苏晨感觉自己的整个世界,在那一瞬间被抽成了真空。时间、声音、光线,所有的一切都离他远去,只剩下那三个字,像三枚烧红的烙铁,狠狠地烫在他的耳膜上。
苏文辉。
是他的父亲。
那个在他记忆里,曾经伟岸如山,后来却一夜崩塌,成为整个家族禁忌的名字。
他的手还举在半空,维持着接电话的姿势,可指尖已经感觉不到手机冰凉的触感。他张了张嘴,喉咙里却像是被一团滚烫的棉花堵住,发不出任何声音。
电话那头的陈启明似乎察觉到了这边的异样沉默,问道:“苏晨同志?你在听吗?”
这声询问像一根针,刺破了苏晨脑海中的混沌。他猛地回过神来,一股冰冷的寒意从脚底直冲天灵盖。
不行,不能失态。
他强迫自己吞咽了一下,用尽全身的力气,才让声音听起来没有那么颤抖。
“在听,陈处长。苏……文辉?是哪个‘文’,哪个‘辉’?”他用一种核对信息的、公事公办的口吻问道,仿佛只是为了确保记录的准确性。
“文章的文,光辉的辉。”陈启明没有任何怀疑,干脆地回答。
每一个字,都像一把重锤,将苏晨心底最后一丝侥幸砸得粉碎。
“好的,我记下了。谢谢您,陈处长,这个信息很重要。”苏晨的声音出奇的平静,“我下午会准时过去,当面向您和专家们请教。”
“好,那我等你。”
挂断电话,苏晨缓缓地将手机从耳边拿下。他没有立刻坐下,而是僵硬地站在原地,目光没有焦点地落在办公室的某个角落。

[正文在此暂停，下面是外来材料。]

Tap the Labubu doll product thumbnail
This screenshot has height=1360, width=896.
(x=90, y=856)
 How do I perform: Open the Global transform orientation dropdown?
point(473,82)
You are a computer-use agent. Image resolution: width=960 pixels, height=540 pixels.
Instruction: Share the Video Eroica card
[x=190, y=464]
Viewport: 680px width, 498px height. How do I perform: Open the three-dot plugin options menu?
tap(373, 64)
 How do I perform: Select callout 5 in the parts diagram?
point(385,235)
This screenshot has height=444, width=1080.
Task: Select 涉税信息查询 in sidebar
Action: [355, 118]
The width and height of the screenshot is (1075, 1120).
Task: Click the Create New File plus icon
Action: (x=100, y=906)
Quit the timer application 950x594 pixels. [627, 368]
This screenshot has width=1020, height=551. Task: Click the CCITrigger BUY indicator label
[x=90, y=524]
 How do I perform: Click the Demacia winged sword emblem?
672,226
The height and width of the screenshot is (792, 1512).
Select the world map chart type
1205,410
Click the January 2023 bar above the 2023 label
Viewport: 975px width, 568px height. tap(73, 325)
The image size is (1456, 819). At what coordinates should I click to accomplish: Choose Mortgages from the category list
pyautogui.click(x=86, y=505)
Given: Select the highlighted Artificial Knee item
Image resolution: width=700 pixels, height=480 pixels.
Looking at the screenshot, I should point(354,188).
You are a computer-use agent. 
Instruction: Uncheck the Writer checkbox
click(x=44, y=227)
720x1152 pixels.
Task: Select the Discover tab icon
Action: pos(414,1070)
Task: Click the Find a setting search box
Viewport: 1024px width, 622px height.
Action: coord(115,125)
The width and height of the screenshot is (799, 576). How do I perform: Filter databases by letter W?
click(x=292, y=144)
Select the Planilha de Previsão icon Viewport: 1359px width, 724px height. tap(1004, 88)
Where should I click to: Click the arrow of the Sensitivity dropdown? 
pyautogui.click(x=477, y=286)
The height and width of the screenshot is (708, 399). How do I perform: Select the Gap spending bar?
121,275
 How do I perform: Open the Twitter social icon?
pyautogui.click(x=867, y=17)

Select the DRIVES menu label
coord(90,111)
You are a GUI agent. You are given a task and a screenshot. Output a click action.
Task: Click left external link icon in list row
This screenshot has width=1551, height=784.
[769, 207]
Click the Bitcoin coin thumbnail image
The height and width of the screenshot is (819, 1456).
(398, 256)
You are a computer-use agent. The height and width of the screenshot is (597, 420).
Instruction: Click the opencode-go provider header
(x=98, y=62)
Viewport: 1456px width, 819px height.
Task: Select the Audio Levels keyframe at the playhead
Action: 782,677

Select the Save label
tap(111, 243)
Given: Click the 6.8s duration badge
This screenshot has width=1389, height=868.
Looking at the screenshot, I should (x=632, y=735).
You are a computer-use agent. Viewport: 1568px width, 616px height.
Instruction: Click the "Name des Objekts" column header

办公室里,张爱国还像个做错了事的学生一样,手足无措地站在不远处。他看着苏晨挂断电话后那瞬间变得有些苍白的脸色,以及那深不见底的眼神,心脏不由自主地狂跳起来。
他不知道电话里说了什么,但他能感觉到,苏晨身上那股平和的气场消失了,取而代之的是一种让他毛骨悚然的、凝如实质的冰冷。
这……这是要对我动手了吗?
张爱国的双腿开始发软,几乎要站立不住。
然而,苏晨根本没有看他。
他的脑子里,正掀起一场前所未有的风暴。
宏盛建设。
刘明远在会上极力推荐的公司。
赵海试图安插进项目的棋子。
这家公司的法人代表,竟然是他的父亲,苏文辉。
这怎么可能?
父亲当年“落马”后,被开除公职,据说回了老家,过着近乎隐居的生活,十几年不曾与外界联系。他怎么会突然出现在江州,还成了一家建筑公司的法人代表?
巧合?同名同姓?
不。文章的文,光辉的辉。绝对不会错。
苏晨的呼吸变得急促起来。无数个混乱的念头在他脑中冲撞。
如果真的是父亲,那他和赵海是什么关系?是赵海的同伙?还是……和刘明远一样,也只是一枚被推到台前的棋子?
一个更可怕的念头浮现出来。
父亲当年的“落马”,真的是因为不懂“言灵咒缚”,被奸人所害那么简单吗?还是说,他本身就……
不!
苏晨猛地攥紧了拳头,指甲深深地陷进掌心,传来的刺痛让他混乱的思绪有了一丝清明。
他不能自己先乱了阵脚。
他想起了父亲被带走前夜,对自己说过的最后一句话:“小晨,不管听到什么,看到什么,要相信爸爸。”
相信爸爸。
苏晨深吸一口气,强迫自己冷静下来。
现在不是怀疑和悲伤的时候,他必须弄清楚真相。
他的目光终于落在了还杵在那里的张爱国身上。张爱国被他看得一个激灵,差点当场跪下。
“张处,”苏晨的声音听不出喜怒,“我这里没事了,你先去忙吧。”
“啊?哦,好,好……”张爱国如蒙大赦,连滚带爬地逃回了自己的座位,连头都不敢再抬一下。
办公室里重新恢复了安静。
苏晨坐回椅子上,打开了电脑。
他没有丝毫犹豫,在搜索栏里输入了“江州宏盛建设有限公司”几个字。
回车。
工商信息查询的网站链接出现在第一条。
他点了进去。
屏幕上跳出的页面,每一个字都像刀子一样扎着他的眼睛。
【江州宏盛建设有限公司】
【法定代表人:苏文辉】
【注册资本:5000万】
【成立日期:一年前】
【注册地址:江州市高新区文景路78号科创大厦B座1104室】
白纸黑字,冰冷而确凿。
真的是他。
成立日期是一年前……那个时候,自己还在省里参加遴选考试。
父亲是什么时候来的江州?为什么从没联系过自己?
苏晨的目光死死地盯着那个地址。